TCP Autocorking & Not-Sent Queue Drain-Burst Slippage Playbook

Date: 2026-03-23
Category: research
Scope: How Linux TCP autocorking + not-sent queue buildup creates hidden freeze→flush child-order cadence and tail slippage

Why this matters

Many execution stacks optimize for median wire latency and miss a transport behavior that quietly taxes tails: small writes are intentionally coalesced, then flushed in bursts.

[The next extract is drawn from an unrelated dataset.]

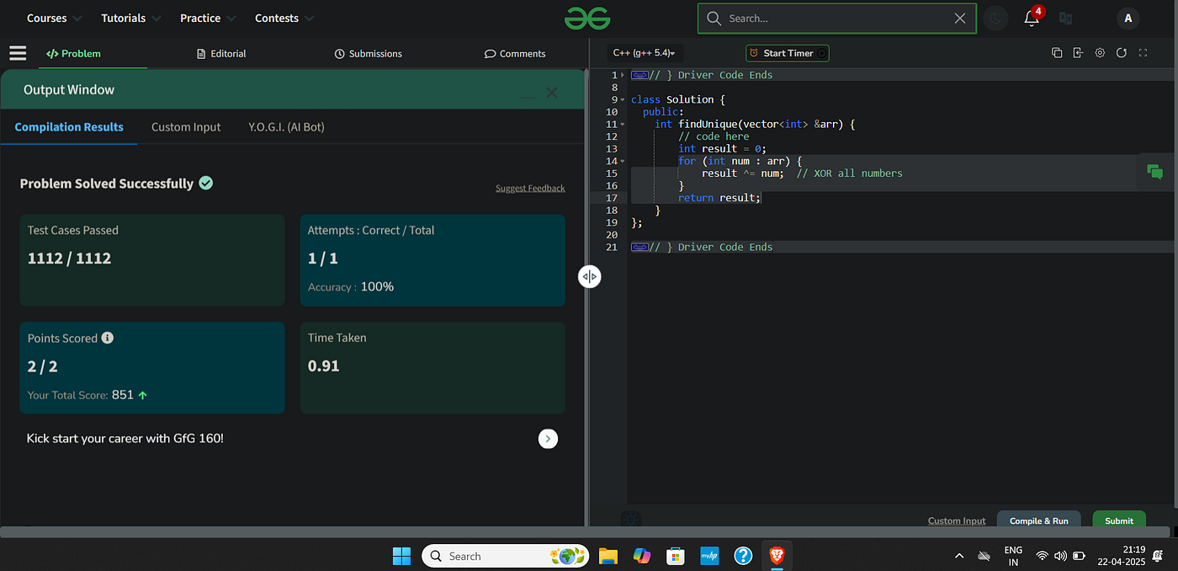Click the copy code icon
1178x571 pixels.
(1057, 53)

On Linux, tcp_autocorking may hold tiny writes briefly to improve packet efficiency. Combined with application pacing jitter or busy sender threads, this can accumulate bytes in the TCP not-sent queue. When flush conditions trigger, child orders can leave in a compressed burst.

That burstiness degrades queue priority and increases impact/markout risk exactly when strategies think they are sending "smoothly".

Failure mechanism (operator timeline)

Strategy emits frequent small writes (child-order/control frames).
Kernel autocork logic defers immediate packetization for efficiency.
Not-sent queue depth grows during micro-pauses or scheduling hiccups.
Flush trigger fires (ACK progression, send-path wakeup, uncork-like condition).
Accumulated bytes drain rapidly across few scheduling quanta.
Venue sees clustered child arrivals instead of intended cadence.
Queue-age and adverse-selection penalties rise.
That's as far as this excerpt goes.